ARC/INFO Functions in SQL – IDENTITY

The ARC/INFO IDENTITY operation seen here is sometimes confusing because it takes ALL of the Input feature, and the part of the IDENTITY feature that intersects the input feature and merges it into a new feature class.  I recreated the features in the ESRI help documentation so that we will work with a feature class called “Circle”, and one called “Rectangles”.

identity

To show how this is done in SQL, we should simply focus on the geometry aspect first, then bring the attributes in later.

SELECT
      ClipIntersect
(circle.id,rectangles.id) g, int(circle.id) AS cid, int(rectangles.id) AS rid
FROM circle, rectangles
UNION ALL
SELECT
ClipSubtract
(rectangles.id,circle.id) AS g, int(circle.id) AS cid, int(rectangles.id) AS rid
FROM circle, rectangles

The IDENTITY operation takes two geometric operations.  First, we have to Intersect the two features to find the intersection area.  Then, we have to perform a ClipSubract to only include those areas of the input feature.  Now, the UNION ALL clause in SQL creates a new table, and sticks it under the previous table – therefore, we must have the same columns in order to do it.  The above SQL will create a geometric representation like this one:

Identityresult

So, this is what it should LOOK like, but the real power is that the attributes from the inputs are retained in the output. To do that, we take our above query, and just wrap it in a RIGHT JOIN clause:

SELECT * FROM
(
SELECT

      ClipIntersect
(circle.id,rectangles.id) g, int(circle.id) AS cid, int(rectangles.id) AS rid
FROM circle, rectangles
UNION ALL
SELECT
ClipSubtract
(rectangles.id,circle.id) AS g, int(circle.id) AS cid, int(rectangles.id) AS rid
FROM circle, rectangles
)
RIGHT JOIN [circle] ON circle.id = cid
RIGHT JOIN [rectangles] ON rectangles.id = rid
WHERE IsArea(g)

Go ahead, and give it a try with the example I have on my website.  Also, don’t forget our idea of spatial is not special.  This IDENTITY command isn’t some self contained function for which you have no control – you can always add other interesting clauses in the WHERE statement to select out certain features first, or some other interesting query.

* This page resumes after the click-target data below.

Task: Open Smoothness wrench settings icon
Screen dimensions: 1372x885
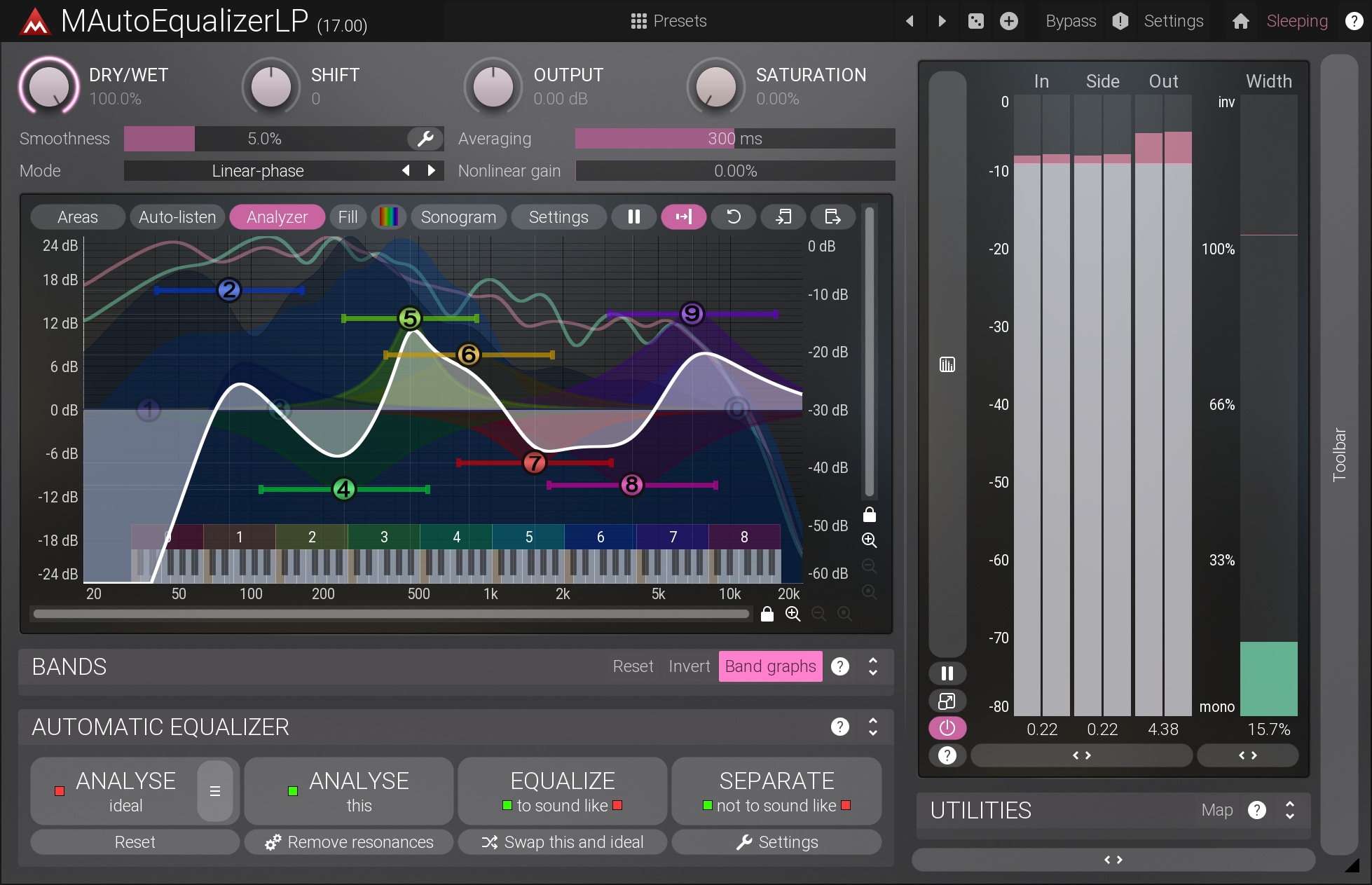Action: tap(425, 139)
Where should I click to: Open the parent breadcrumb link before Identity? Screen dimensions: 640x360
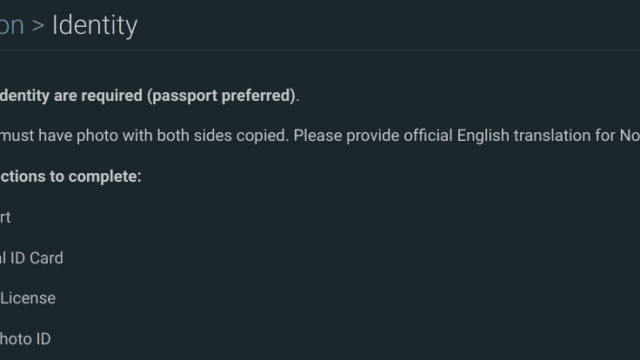(x=12, y=26)
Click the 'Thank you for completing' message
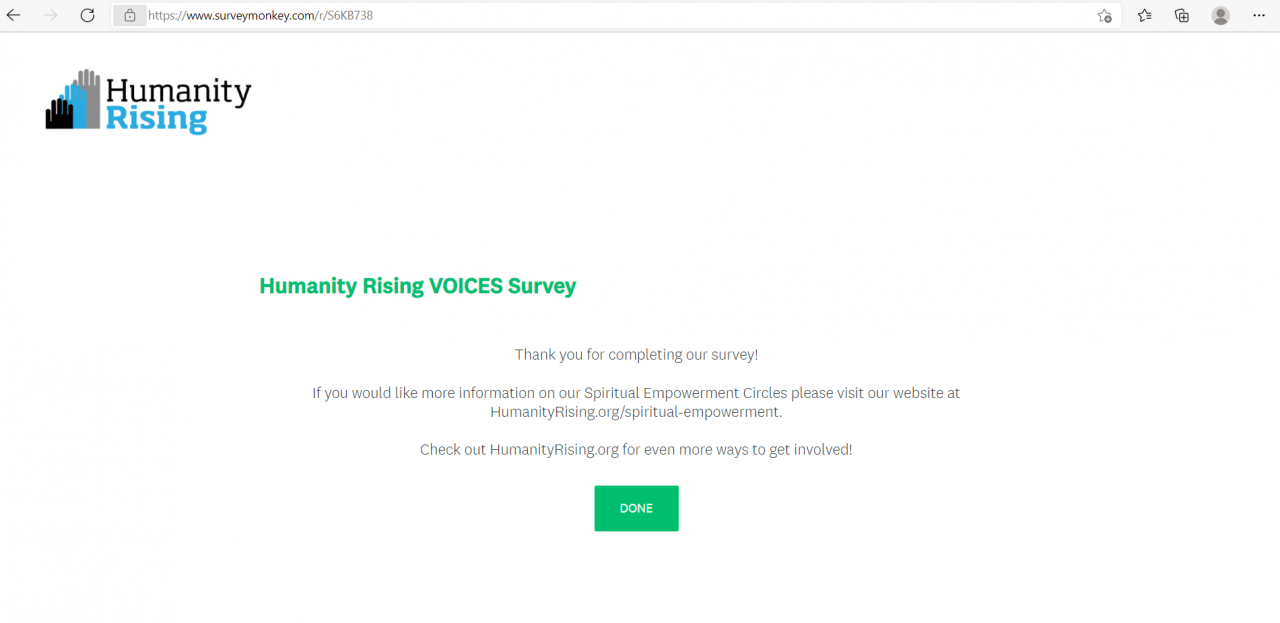Viewport: 1280px width, 623px height. (x=636, y=354)
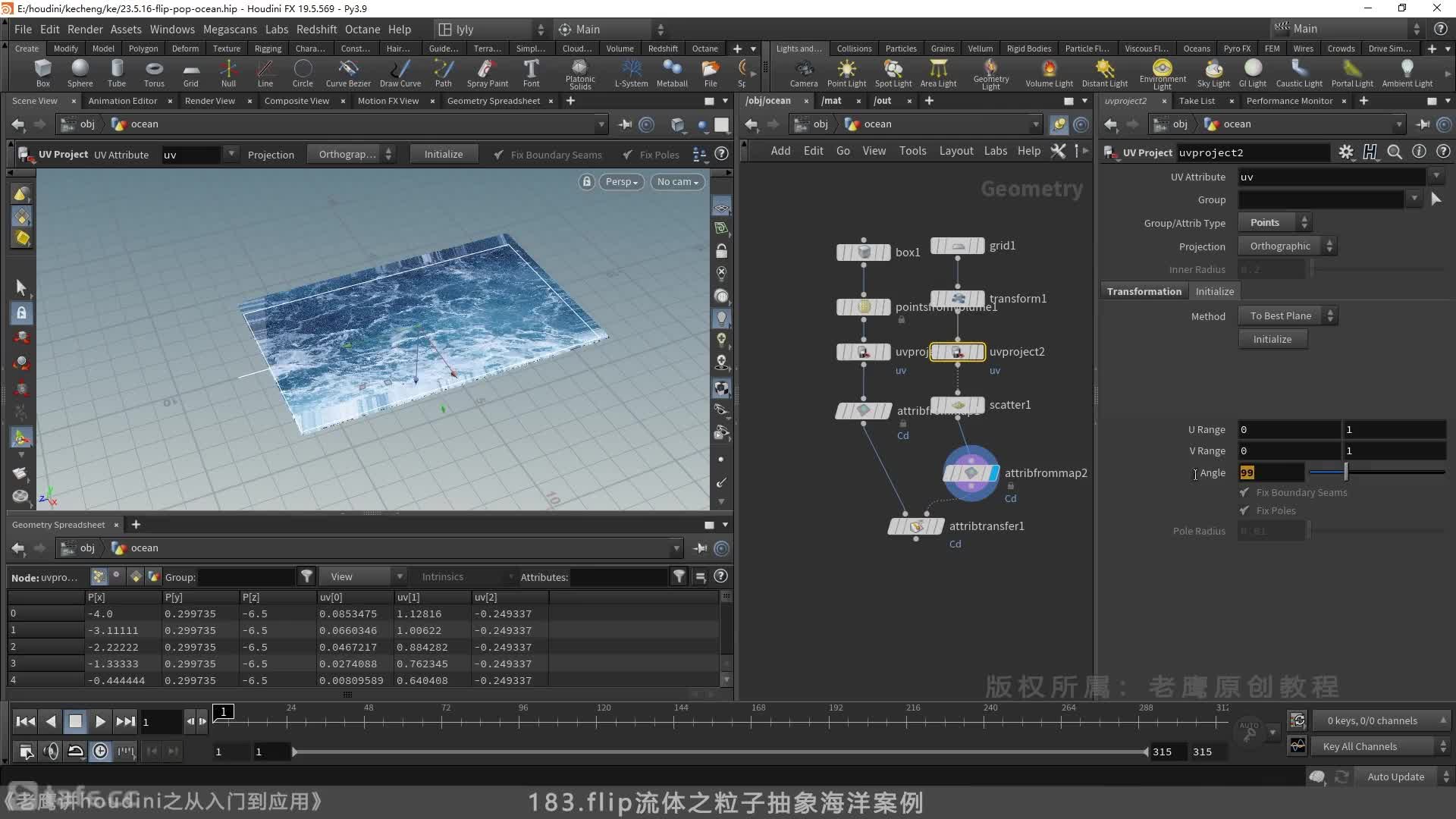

Note:  A recent discussion on georeference.org illustrated that a lot of null values were returned.  The reason for this is because when we ask to return a ClipIntersect, if two objects don’t intersect, we’ve still asked the query engine to give us that result, and the result is in fact a null value.  So, I’ve added one line of code to only return the geometry if it is an area feature – I’ve written this in RED.  That is all you need, and it will work with more complicated features.

ARC/INFO Functions in SQL – INTERSECT

I promised you that I would address the attributes.  Remember, our previous query only performed the ClipSubract for the geometries, and did not add any additional attribute columns.  There are two ways to add the attributes.  The simplest way is to just call the columns individually or with a *:

SELECT ClipSubtract(square.[Geom (I)],box.[Geom (I)]) AS g, square.*
FROM square, box

That works fine for this example, but when we start merging attributes from multiple tables, things get a little trickier.  So, we can perform a RIGHT-JOIN on the resulting geometric table to stuff the attributes at the end of the table.  For example, to add the attributes, we simply write:

SELECT * FROM
(
SELECT ClipSubtract(square.[Geom (I)],box.[Geom (I)]) AS g,
square.id AS sid
FROM square, box
)
RIGHT JOIN [square] on square.id = sid

Here we are returning the geometric erase, but also the unique ID value and calling that sid.  The RIGHT JOIN clause takes the the attributes from the original [square] table and links it back in to the resulting geometric result in the inner portion of the query.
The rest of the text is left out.